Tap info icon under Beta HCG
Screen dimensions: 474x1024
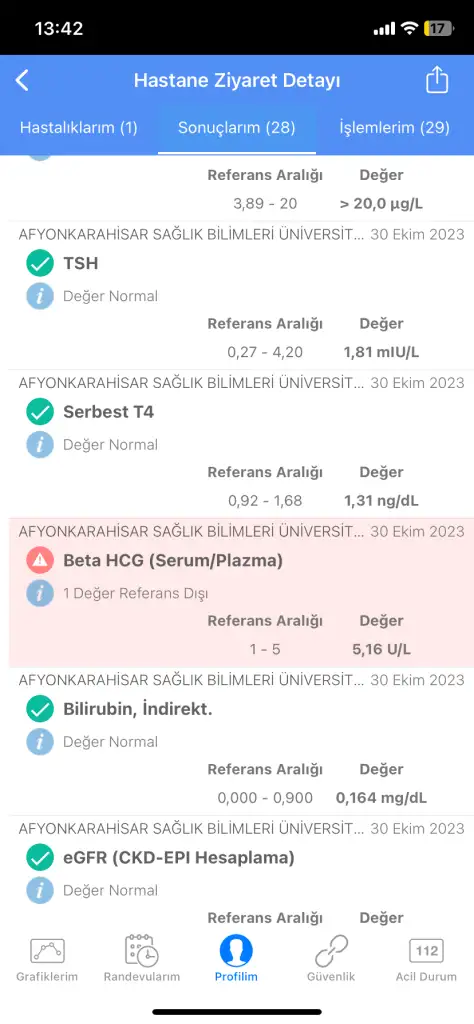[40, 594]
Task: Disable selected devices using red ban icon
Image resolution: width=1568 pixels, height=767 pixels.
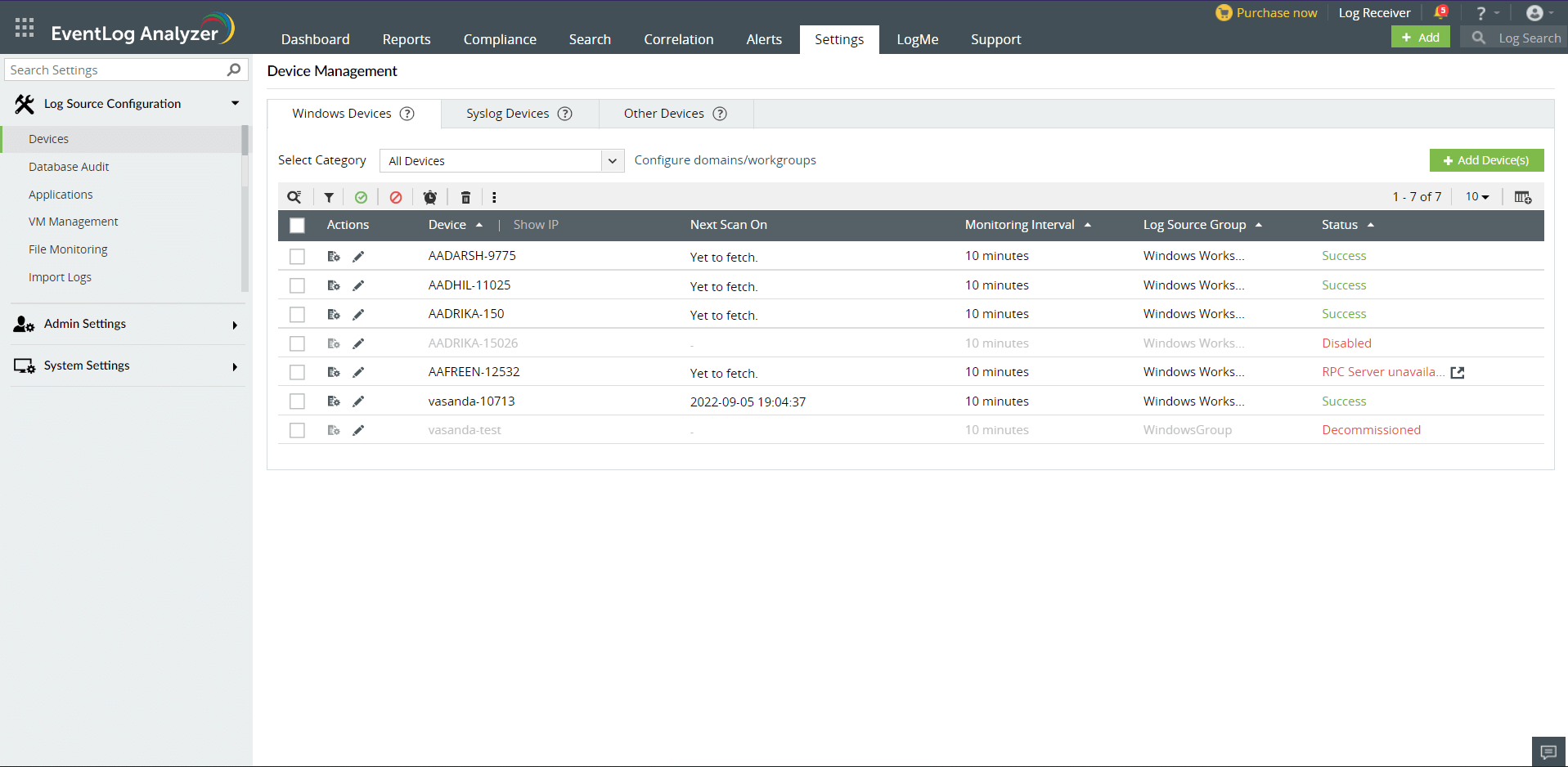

········

Brief:
Render each line of the material above as an item in a numbered list, skipping blank lines and leaving out the pictures.

Solution to this task:
1. Tap info icon under Beta HCG
2. Screen dimensions: 474x1024
3. [40, 594]
4. Task: Disable selected devices using red ban icon
5. Image resolution: width=1568 pixels, height=767 pixels.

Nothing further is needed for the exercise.